Pour ce qui est de la cataracte, plusieurs études indépendantes ont donné des résultats similaires, montrant une réduction du risque de cataracte chez les sujets ayant un statut élevé (apports alimentaires, concentrations sanguines) en ces xanthophylles.
Toutefois, bien que les résultats des études permettent de soutenir l’hypothèse du rôle protecteur de ces xanthophylles vis-à-vis de ces pathologies oculaires, seules des études d’intervention, randomisées, en double aveugle avec placebo, permettront de démontrer de manière définitive le rôle de ces xanthophylles dans la prévention de ces pathologies.
Vitamines ?
S’il est démontré que la lutéine et/ou la zéaxanthine sont absolument indispensables pour prévenir la survenue de certaines pathologies oculaires, ces molécules méritent-elles pour autant le statut de vitamine ? Rappelons qu’une vitamine est, par définition, une molécule organique, apportée en faible quantité dans l’alimentation, non synthétisée par l’organisme (ou dont la synthèse endogène n’est pas suffisante pour subvenir aux besoins, comme c’est le cas pour la vitamine D) et indispensable à des fonctions biologiques.

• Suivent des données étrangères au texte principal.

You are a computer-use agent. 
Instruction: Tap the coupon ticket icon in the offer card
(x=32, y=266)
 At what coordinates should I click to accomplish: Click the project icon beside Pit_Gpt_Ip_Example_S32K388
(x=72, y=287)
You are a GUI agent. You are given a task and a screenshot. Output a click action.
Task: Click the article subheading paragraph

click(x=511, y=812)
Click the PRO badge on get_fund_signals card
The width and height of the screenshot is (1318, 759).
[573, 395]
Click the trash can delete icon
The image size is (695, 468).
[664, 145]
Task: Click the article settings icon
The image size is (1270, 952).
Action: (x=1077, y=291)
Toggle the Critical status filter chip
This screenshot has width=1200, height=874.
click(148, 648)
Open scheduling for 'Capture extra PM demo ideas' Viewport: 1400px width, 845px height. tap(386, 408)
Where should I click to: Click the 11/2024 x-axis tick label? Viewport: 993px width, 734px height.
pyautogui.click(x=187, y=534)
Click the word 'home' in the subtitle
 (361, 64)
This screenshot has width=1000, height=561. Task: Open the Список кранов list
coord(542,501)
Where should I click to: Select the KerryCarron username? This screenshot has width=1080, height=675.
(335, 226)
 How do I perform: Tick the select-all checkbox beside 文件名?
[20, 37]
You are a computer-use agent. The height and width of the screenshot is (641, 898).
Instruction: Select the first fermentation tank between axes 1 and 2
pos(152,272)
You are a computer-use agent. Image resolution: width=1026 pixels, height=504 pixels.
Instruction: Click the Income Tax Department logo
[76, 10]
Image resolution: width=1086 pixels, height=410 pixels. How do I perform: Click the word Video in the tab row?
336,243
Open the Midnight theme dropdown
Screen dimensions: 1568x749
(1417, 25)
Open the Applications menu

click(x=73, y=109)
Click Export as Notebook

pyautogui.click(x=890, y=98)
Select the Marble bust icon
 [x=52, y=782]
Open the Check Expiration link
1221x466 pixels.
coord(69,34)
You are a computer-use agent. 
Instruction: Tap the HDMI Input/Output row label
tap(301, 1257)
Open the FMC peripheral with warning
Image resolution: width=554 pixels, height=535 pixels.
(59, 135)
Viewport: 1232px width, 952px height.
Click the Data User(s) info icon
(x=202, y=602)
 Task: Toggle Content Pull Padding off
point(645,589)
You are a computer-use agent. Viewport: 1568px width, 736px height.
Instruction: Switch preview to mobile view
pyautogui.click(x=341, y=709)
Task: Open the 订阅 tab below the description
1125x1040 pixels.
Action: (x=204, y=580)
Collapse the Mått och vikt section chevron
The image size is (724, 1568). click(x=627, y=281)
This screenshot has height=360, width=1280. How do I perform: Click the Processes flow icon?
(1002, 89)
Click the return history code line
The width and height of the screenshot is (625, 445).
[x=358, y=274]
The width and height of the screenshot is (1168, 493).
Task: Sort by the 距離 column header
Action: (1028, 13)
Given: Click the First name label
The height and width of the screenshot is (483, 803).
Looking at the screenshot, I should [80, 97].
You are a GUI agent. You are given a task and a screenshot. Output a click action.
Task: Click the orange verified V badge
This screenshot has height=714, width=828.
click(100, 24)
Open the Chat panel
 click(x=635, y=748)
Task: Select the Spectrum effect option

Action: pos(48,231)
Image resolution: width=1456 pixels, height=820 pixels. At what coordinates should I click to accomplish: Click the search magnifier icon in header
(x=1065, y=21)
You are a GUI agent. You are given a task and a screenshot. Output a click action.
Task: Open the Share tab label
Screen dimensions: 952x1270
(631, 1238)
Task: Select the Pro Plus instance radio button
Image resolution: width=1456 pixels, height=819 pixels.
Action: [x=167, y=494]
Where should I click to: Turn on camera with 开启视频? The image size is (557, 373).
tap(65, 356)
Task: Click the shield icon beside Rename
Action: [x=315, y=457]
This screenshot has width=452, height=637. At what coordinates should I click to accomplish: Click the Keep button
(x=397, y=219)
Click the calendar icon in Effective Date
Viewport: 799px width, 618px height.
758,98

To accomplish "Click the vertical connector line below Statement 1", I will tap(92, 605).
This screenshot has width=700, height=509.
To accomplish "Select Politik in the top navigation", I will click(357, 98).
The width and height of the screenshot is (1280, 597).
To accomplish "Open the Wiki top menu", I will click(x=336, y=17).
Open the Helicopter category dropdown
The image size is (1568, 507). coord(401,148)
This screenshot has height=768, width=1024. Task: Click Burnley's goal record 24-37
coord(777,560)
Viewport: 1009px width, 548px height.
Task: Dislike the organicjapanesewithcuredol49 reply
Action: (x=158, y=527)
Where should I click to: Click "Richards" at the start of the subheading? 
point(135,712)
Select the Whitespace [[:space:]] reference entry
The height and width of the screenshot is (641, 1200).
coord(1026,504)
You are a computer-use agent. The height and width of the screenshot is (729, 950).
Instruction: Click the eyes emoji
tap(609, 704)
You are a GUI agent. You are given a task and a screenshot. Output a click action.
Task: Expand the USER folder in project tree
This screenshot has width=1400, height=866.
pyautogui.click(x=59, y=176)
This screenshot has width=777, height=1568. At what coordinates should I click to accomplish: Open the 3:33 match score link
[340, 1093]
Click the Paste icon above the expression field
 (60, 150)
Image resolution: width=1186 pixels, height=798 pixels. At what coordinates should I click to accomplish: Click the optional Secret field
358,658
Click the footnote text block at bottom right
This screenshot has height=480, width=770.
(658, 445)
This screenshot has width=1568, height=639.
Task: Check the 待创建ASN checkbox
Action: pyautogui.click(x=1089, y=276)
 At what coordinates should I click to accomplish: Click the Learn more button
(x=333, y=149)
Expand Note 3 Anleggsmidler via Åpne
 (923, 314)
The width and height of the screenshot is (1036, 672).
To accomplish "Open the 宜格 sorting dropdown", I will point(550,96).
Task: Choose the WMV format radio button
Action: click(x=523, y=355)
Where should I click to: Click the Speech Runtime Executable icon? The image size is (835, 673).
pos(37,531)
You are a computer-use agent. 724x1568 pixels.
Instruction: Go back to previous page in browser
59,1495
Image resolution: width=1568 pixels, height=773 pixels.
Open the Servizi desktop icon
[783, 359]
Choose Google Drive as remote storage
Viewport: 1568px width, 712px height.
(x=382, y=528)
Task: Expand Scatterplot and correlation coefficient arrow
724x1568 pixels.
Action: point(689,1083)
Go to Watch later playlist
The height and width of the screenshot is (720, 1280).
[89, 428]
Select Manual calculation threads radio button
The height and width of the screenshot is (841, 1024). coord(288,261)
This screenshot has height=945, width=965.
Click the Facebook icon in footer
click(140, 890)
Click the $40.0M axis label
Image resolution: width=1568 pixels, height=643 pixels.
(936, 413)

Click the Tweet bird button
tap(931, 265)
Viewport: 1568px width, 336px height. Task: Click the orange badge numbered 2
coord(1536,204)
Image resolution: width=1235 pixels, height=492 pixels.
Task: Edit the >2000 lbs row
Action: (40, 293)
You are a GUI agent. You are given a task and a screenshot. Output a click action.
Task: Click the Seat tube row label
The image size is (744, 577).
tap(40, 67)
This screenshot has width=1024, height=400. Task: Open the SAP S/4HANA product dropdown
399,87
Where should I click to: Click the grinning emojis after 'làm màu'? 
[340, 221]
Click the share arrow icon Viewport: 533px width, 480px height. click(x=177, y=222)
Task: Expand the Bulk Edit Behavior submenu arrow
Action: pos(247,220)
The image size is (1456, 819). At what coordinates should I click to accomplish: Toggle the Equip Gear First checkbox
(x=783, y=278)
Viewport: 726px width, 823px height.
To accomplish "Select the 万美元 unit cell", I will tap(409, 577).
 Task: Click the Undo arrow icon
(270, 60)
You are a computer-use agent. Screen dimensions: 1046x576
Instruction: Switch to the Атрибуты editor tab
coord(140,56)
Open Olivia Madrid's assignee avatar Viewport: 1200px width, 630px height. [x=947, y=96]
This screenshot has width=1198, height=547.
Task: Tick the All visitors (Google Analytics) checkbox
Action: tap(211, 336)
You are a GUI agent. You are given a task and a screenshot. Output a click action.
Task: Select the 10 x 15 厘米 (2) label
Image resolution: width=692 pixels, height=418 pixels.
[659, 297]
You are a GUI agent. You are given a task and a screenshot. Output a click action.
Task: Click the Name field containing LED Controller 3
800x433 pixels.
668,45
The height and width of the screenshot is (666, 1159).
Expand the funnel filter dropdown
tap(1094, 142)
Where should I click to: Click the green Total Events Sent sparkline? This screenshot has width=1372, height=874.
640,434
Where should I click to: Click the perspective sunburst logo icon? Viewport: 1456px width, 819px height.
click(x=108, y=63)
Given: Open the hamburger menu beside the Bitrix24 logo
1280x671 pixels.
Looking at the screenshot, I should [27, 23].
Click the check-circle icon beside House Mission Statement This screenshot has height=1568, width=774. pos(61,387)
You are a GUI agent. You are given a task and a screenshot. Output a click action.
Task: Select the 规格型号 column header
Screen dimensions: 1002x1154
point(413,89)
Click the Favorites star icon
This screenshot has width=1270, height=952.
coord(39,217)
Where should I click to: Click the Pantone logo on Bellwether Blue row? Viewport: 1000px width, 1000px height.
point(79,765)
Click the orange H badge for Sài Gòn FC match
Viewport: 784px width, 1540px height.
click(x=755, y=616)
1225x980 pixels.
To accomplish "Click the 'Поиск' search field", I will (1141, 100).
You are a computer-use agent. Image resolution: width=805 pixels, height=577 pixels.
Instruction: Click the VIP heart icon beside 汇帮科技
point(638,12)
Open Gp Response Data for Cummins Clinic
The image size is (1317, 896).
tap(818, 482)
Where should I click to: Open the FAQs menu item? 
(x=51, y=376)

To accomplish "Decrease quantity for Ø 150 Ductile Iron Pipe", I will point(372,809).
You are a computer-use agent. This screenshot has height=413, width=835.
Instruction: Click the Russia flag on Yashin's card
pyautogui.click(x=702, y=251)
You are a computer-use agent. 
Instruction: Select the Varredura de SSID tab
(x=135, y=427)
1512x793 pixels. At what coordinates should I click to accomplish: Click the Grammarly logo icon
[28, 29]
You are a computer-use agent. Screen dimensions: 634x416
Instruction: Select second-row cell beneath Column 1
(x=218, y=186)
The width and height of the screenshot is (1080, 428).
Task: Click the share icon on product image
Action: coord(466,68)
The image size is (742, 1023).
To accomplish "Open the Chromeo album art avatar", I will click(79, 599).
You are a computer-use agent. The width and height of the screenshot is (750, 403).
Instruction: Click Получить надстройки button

Aujourd’hui, la lutéine et la zéaxanthine satisfont à tous ces critères sauf un. En effet, la démonstration d’un rôle essentiel dans la fonction visuelle est difficile car il n’est pas possible, pour des raisons d’éthique, de carencer des sujets en ces composés, qui sont retrouvés de manière ubiquitaire dans les fruits et légumes. Peut-être que les futures études d’intervention nutritionnelles de supplémentation de xanthophylles versus placebo permettront non seulement de voir un effet bénéfique sur les pathologies oculaires, mais aussi de démontrer un rôle biologique, sur l’acuité visuelle par exemple, de ces composés. Si c’est le cas, on sera bien proche de leur attribuer la dénomination de vitamine.
D’après la communication de Patrick Borel, Inserm (Marseille), Entretiens de Nutrition 2011, Institut Pasteur de Lille.
(1) Delcourt C et coll. Invest Ophthalmol Vis Sci 2006;47(6):2329-35.
(2) Gale CR et coll. Invest Ophthalmol Vis Sci 2003;44(6):2461-65.